_WHAT THE EXERCISE ASKS_
Format the material from the line containing "897x400 pixels. Task: Open" through the end of the material as a numbered list, leaving out any blank lines.

_ENTRIES_

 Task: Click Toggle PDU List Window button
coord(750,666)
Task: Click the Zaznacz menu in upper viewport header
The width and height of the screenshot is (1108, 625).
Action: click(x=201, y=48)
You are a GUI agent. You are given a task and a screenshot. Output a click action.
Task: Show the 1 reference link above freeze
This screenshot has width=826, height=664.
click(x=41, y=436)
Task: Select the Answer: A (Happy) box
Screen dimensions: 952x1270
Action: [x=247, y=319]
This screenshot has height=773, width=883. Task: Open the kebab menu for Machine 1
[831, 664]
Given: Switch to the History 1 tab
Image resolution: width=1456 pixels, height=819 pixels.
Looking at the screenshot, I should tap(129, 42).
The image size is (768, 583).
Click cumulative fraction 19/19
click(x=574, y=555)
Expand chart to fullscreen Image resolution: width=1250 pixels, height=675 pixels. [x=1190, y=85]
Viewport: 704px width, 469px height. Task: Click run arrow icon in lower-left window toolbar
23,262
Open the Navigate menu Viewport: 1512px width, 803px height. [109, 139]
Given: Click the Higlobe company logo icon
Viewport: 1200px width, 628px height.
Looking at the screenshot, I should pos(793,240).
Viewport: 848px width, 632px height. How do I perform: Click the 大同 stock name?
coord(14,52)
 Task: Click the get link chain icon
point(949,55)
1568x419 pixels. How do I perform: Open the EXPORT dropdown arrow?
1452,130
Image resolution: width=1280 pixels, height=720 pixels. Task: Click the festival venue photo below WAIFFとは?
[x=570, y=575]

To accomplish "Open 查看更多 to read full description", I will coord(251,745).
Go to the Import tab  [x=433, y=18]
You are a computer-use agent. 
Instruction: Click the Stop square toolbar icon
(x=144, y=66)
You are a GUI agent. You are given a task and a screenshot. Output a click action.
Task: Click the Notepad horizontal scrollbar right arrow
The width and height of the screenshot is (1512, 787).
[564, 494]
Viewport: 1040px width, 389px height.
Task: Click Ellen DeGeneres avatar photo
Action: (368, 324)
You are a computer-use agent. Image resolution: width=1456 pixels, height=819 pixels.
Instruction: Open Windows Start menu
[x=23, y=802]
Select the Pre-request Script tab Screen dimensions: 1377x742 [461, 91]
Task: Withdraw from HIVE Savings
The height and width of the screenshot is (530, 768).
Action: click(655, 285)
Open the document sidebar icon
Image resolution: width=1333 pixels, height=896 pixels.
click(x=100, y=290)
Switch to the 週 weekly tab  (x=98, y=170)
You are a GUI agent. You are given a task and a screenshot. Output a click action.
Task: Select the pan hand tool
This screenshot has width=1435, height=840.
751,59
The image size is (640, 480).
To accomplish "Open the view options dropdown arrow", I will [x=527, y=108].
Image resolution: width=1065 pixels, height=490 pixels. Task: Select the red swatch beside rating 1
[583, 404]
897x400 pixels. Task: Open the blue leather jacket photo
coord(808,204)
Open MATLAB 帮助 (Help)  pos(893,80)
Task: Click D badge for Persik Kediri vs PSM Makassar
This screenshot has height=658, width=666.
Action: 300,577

_RESULT OF THIS TASK_
1. 897x400 pixels. Task: Open the blue leather jacket photo
2. coord(808,204)
3. Open MATLAB 帮助 (Help)  pos(893,80)
4. Task: Click D badge for Persik Kediri vs PSM Makassar
5. This screenshot has height=658, width=666.
6. Action: 300,577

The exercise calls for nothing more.